### [Problem to solve]
Copy out every one of the records below, character for character, with no changes.

══════════

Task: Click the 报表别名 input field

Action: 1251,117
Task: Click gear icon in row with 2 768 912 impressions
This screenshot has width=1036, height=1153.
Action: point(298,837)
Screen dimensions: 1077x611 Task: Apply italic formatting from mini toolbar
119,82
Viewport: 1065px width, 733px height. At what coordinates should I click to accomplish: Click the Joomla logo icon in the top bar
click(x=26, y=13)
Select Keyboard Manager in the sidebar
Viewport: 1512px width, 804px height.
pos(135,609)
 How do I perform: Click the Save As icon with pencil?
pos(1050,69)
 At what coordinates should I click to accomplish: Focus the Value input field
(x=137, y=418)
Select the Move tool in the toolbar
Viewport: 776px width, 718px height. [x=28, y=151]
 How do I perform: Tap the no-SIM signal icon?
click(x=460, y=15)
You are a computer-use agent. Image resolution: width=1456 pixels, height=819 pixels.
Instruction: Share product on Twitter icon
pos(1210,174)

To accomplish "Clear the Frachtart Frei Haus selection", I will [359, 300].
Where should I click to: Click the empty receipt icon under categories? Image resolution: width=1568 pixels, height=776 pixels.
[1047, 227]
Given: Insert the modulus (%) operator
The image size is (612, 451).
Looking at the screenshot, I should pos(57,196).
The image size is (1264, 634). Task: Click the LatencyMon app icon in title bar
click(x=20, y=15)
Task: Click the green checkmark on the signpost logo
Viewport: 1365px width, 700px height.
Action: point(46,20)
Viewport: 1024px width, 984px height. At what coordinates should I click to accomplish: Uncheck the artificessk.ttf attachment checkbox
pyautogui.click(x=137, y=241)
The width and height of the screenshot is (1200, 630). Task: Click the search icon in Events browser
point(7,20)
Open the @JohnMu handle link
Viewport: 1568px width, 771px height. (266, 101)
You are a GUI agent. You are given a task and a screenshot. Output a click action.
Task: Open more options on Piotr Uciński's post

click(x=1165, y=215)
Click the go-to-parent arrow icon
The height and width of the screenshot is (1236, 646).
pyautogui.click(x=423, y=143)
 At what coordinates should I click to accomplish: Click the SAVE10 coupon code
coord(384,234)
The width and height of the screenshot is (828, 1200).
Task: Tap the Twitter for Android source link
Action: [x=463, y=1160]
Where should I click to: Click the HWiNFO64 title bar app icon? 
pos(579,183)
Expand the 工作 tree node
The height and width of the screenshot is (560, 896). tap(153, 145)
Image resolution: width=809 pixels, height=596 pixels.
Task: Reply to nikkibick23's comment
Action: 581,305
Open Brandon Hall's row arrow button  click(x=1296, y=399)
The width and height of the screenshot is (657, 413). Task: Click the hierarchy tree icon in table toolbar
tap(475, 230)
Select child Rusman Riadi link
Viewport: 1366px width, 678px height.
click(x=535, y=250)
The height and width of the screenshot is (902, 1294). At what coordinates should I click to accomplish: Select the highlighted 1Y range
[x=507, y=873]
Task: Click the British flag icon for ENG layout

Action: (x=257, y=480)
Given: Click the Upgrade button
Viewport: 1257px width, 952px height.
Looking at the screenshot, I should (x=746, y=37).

══════════

### [In response]
Task: Click the 报表别名 input field

Action: 1251,117
Task: Click gear icon in row with 2 768 912 impressions
This screenshot has width=1036, height=1153.
Action: point(298,837)
Screen dimensions: 1077x611 Task: Apply italic formatting from mini toolbar
119,82
Viewport: 1065px width, 733px height. At what coordinates should I click to accomplish: Click the Joomla logo icon in the top bar
click(x=26, y=13)
Select Keyboard Manager in the sidebar
Viewport: 1512px width, 804px height.
pos(135,609)
 How do I perform: Click the Save As icon with pencil?
pos(1050,69)
 At what coordinates should I click to accomplish: Focus the Value input field
(x=137, y=418)
Select the Move tool in the toolbar
Viewport: 776px width, 718px height. [x=28, y=151]
 How do I perform: Tap the no-SIM signal icon?
click(x=460, y=15)
You are a computer-use agent. Image resolution: width=1456 pixels, height=819 pixels.
Instruction: Share product on Twitter icon
pos(1210,174)

To accomplish "Clear the Frachtart Frei Haus selection", I will [359, 300].
Where should I click to: Click the empty receipt icon under categories? Image resolution: width=1568 pixels, height=776 pixels.
[1047, 227]
Given: Insert the modulus (%) operator
The image size is (612, 451).
Looking at the screenshot, I should pos(57,196).
The image size is (1264, 634). Task: Click the LatencyMon app icon in title bar
click(x=20, y=15)
Task: Click the green checkmark on the signpost logo
Viewport: 1365px width, 700px height.
Action: point(46,20)
Viewport: 1024px width, 984px height. At what coordinates should I click to accomplish: Uncheck the artificessk.ttf attachment checkbox
pyautogui.click(x=137, y=241)
The width and height of the screenshot is (1200, 630). Task: Click the search icon in Events browser
point(7,20)
Open the @JohnMu handle link
Viewport: 1568px width, 771px height. (266, 101)
You are a GUI agent. You are given a task and a screenshot. Output a click action.
Task: Open more options on Piotr Uciński's post

click(x=1165, y=215)
Click the go-to-parent arrow icon
The height and width of the screenshot is (1236, 646).
pyautogui.click(x=423, y=143)
 At what coordinates should I click to accomplish: Click the SAVE10 coupon code
coord(384,234)
The width and height of the screenshot is (828, 1200).
Task: Tap the Twitter for Android source link
Action: [x=463, y=1160]
Where should I click to: Click the HWiNFO64 title bar app icon? 
pos(579,183)
Expand the 工作 tree node
The height and width of the screenshot is (560, 896). tap(153, 145)
Image resolution: width=809 pixels, height=596 pixels.
Task: Reply to nikkibick23's comment
Action: 581,305
Open Brandon Hall's row arrow button  click(x=1296, y=399)
The width and height of the screenshot is (657, 413). Task: Click the hierarchy tree icon in table toolbar
tap(475, 230)
Select child Rusman Riadi link
Viewport: 1366px width, 678px height.
click(x=535, y=250)
The height and width of the screenshot is (902, 1294). At what coordinates should I click to accomplish: Select the highlighted 1Y range
[x=507, y=873]
Task: Click the British flag icon for ENG layout

Action: (x=257, y=480)
Given: Click the Upgrade button
Viewport: 1257px width, 952px height.
Looking at the screenshot, I should (x=746, y=37).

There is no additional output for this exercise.